WHAT TO WORK ON ▸
1. In the review of Raising Steam, rewrite the stretch from "An endearing whiz-kid" through "Moist von Lipwig.", substituting "working" for "prototype".
2. Pick up the review of Terry Pratchett's Raising Steam after its final sentence and carry it on.

EXCERPT TO READ Start Marker

An endearing whiz-kid engineer inadvertently shakes up the slow pace of life in Terry Pratchett’s fortieth Discworld novel Raising Steam. Dick Simnel’s creation of a prototype steam engine starts a commercial, transportation and technological revolution practically overnight, and of course it can’t remain a secret for long. The newfangled invention inspires rabid trainspotters and Luddite-type detractors alike, as well as attracting the attention of those in power and those who are forced to maintain it, namely the Patrician Lord Vetinari and his right hand man, the amiable scallywag forever in his debt, Moist von Lipwig.

EXCERPT TO READ End Marker
INFORMATION SHOWN Start Marker

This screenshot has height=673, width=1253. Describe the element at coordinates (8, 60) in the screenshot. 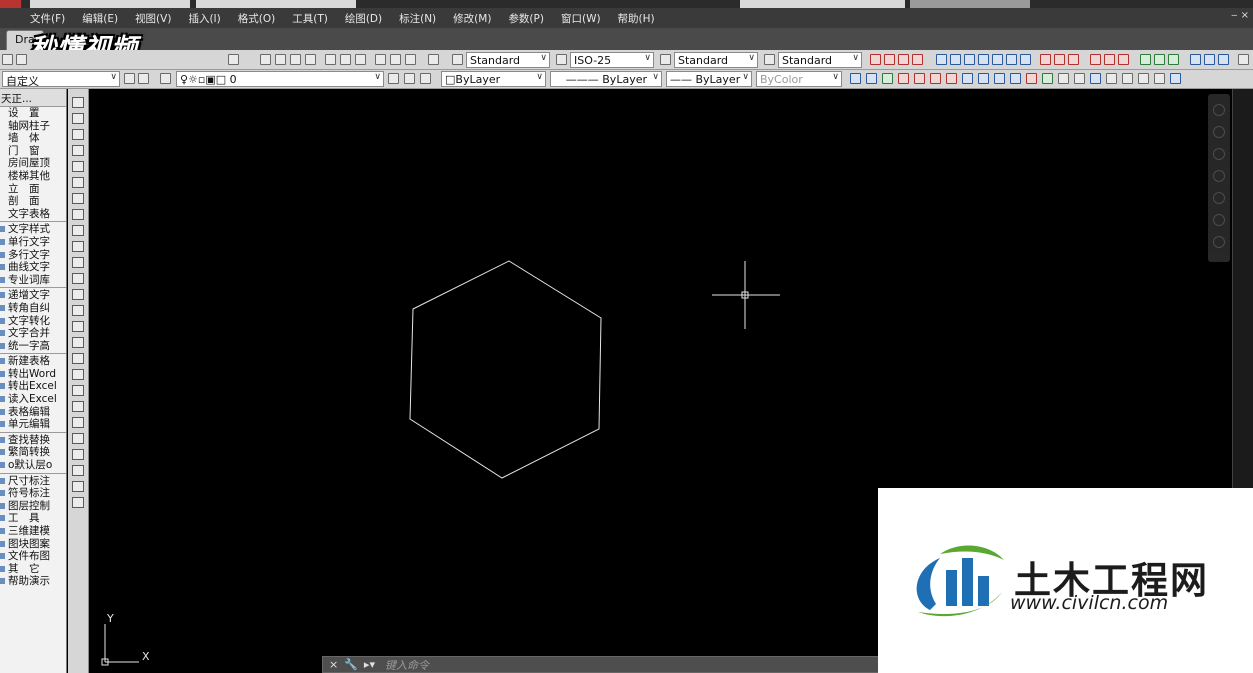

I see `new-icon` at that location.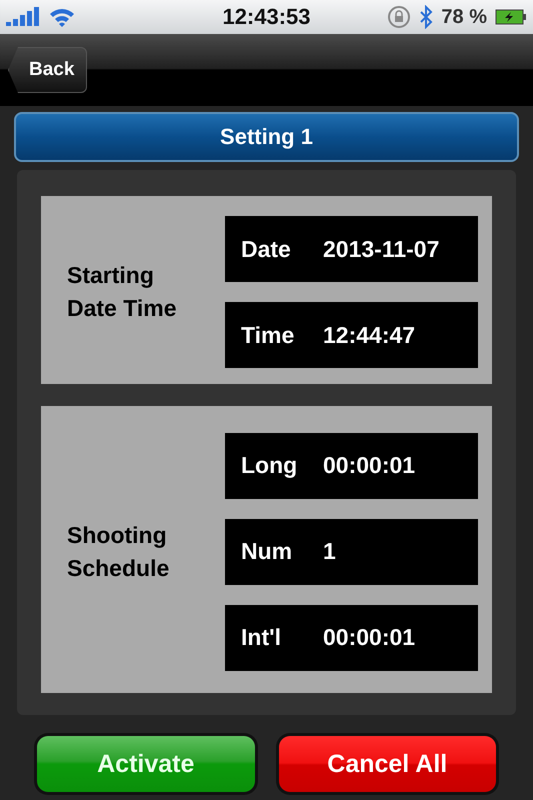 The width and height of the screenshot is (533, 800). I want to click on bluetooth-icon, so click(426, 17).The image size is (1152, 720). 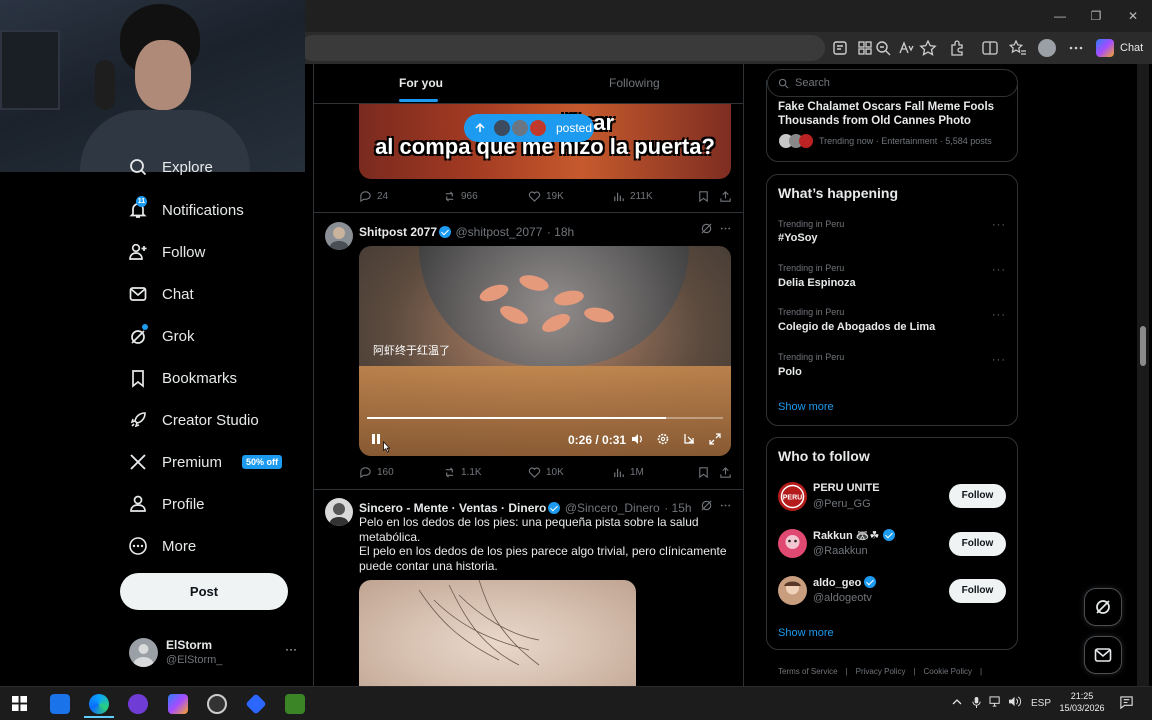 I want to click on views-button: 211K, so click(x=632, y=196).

INFORMATION SHOWN End Marker

ANSWERS IN ORDER ▸
1.
An endearing whiz-kid engineer inadvertently shakes up the slow pace of life in Terry Pratchett’s fortieth Discworld novel Raising Steam. Dick Simnel’s creation of a working steam engine starts a commercial, transportation and technological revolution practically overnight, and of course it can’t remain a secret for long. The newfangled invention inspires rabid trainspotters and Luddite-type detractors alike, as well as attracting the attention of those in power and those who are forced to maintain it, namely the Patrician Lord Vetinari and his right hand man, the amiable scallywag forever in his debt, Moist von Lipwig.

2.
Throw in a few grease-loving goblins, exercising their newly acquired civil rights, and some very angry dwarves, voicing quite a political agenda, and the fireworks begin in earnest. Pratchett constructs the conflict on his flat-disc fantasy world parallel to a Dickensian Earth where the steam engine shook up more than a few people’s notions of how life could be and should be like. Because, when you think about it, the ability to travel to distant places faster than previously imagined can mean only one thing: There are many more opportunities for sharing ideas—sometimes dangerous ideas. What brings sentient beings together can also work to tear them apart. Humans, vampires, werewolves, goblins, and dwarves alike are forced to contemplate seriously the Discworld’s new railroad system and how it will impact their groups’ interactions in the future.
An enjoyable read for fans of the series, Raising Steam raises important questions while it entertains, presenting humanity’s foibles clothed in fantasy allegory.